National Science Foundation, DEB 0343735: Phylogenetic relationships and character evolution in tribe Lycieae (Solanaceae)

This National Science Foundation funded project (with co-PI Dr. Rachel A. Levin) examined evolutionary relationships among three closely-related genera (Grabowskia, Lycium, Phrodus) in tribe Lycieae in the tomato family (Solanaceae).  We traveled widely with students to document distributions and collect members in this group. 

Our work has resulted in revised taxonomic classifications (Levin et al. in press) and provided a new systematic treatment for the tribe.  In addition, this work has explored variation in sexual systems (i.e., separate male and female plants versus hermaphroditism) and tested working hypotheses concerning the association of polyploidy, loss of self-incompatibility, and gender dimorphism. 

More broadly, this project has advanced our understanding of angiosperm phylogeny, as well as contributed to on-going, global efforts toward deciphering relationships in the economically important plant family Solanaceae.

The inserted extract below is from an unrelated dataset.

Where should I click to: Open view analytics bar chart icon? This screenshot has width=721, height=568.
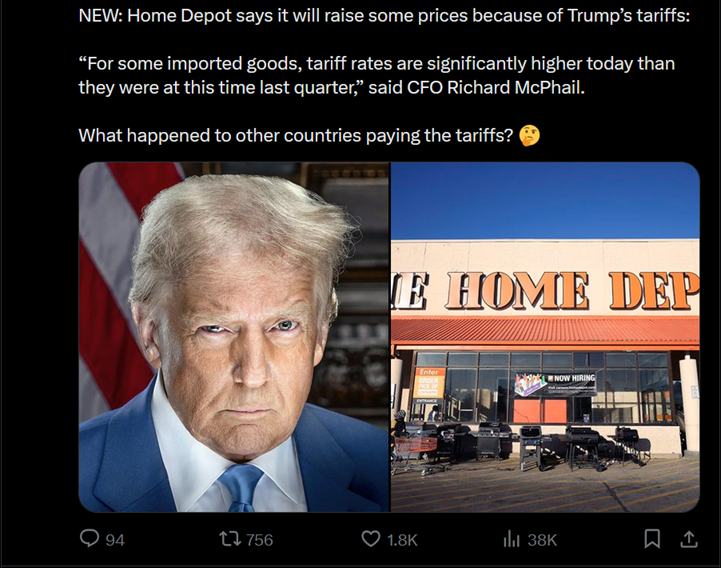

National Science Foundation, DEB 0843364: Fine scale phylogenetic relationships in Lycieae (Solanaceae): a multilocus approach for understanding biogeography, polyploidy, and reproductive evolution

The field of phylogenetic systematics has been transformed recently by the use of multilocus and genomic data, and this National Science Foundation funded project (with co-PI Dr. Rachel A. Levin) will continue to develop genomic resources and test newly developed methods for phylogenetic inference. The plant genus Lycium has emerged as an excellent model system for understanding the evolution of hybridization, polyploidy and reproductive strategies, and a robust understanding of relationships will facilitate the study of these characteristics. 

We will take a novel approach, combining traditional phylogenetics with molecular population genetic techniques, to infer changes in populations over evolutionary timescales (e.g., historical population sizes, dispersal patterns, relationships among populations within species).

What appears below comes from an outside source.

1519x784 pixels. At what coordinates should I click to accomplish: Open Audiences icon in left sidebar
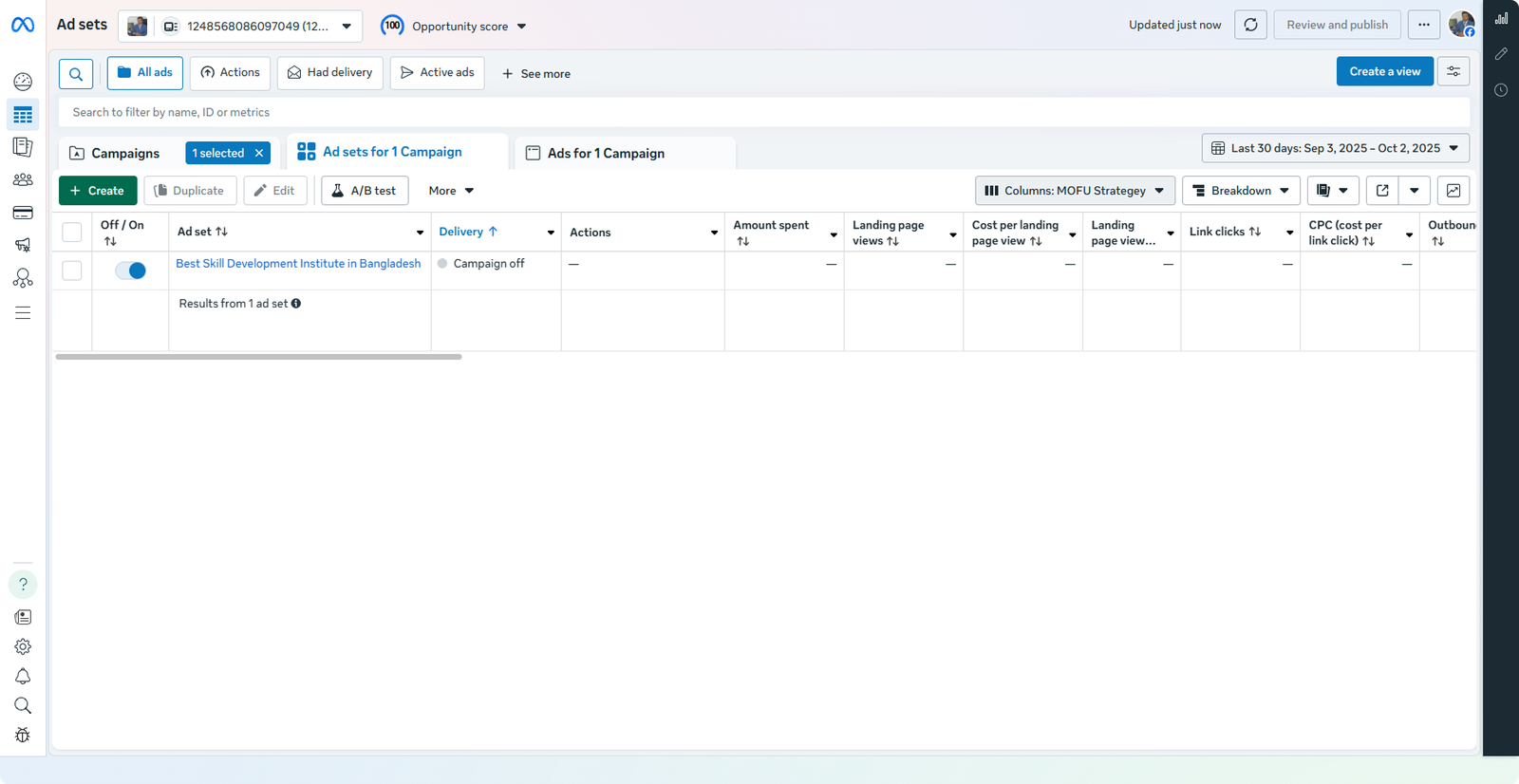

Previous data from the lab suggests that hybrid species formation may be relatively common in Lycium; thus, an important goal of this project is to assess the importance of hybridization and its consequences for speciation.  Molecular evidence will be used to untangle the evolutionary histories of several putatively hybrid species.

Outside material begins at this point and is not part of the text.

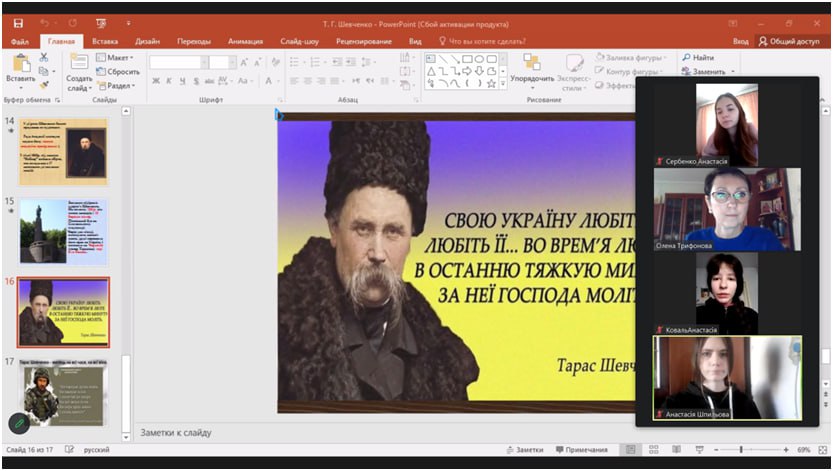This screenshot has height=471, width=833.
Task: Open the Layout (Макет) dropdown
Action: click(118, 58)
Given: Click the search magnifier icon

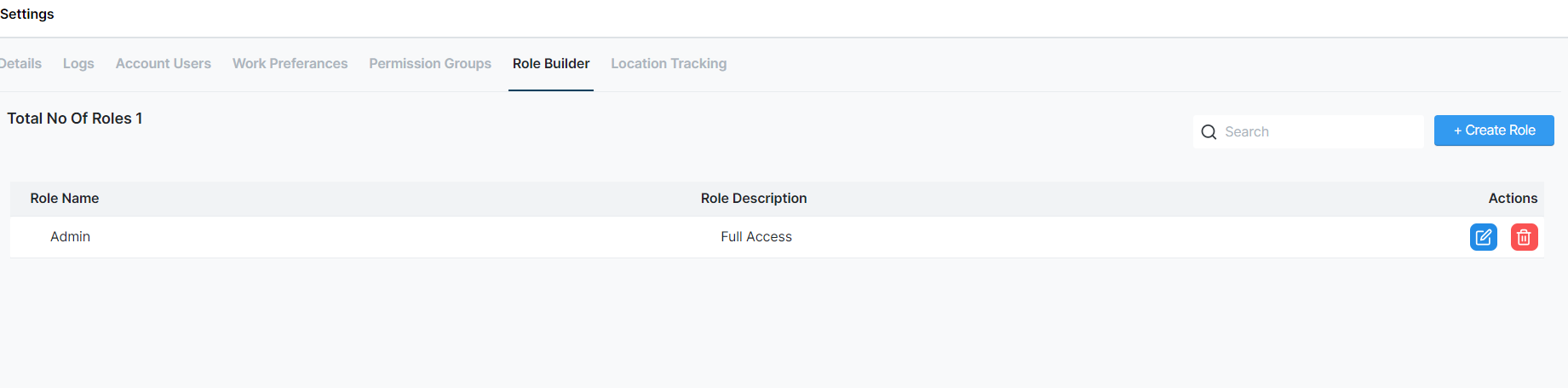Looking at the screenshot, I should coord(1209,132).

In addition, an exceptional species has been described with polymorphism across populations for both sexual system and ploidy level (Yeung, Miller et al. 2005).  That is, some populations are hermaphroditic, whereas others have separate sexes.  Remarkably, the association between gender and polyploidy described previously (Miller & Venable 2000) is also present within this species (i.e., hermaphroditic populations are diploid, whereas dimorphic populations are polyploid).  Species with population level variation in sexual systems provide excellent opportunities to isolate selective factors contributing to evolutionary transitions.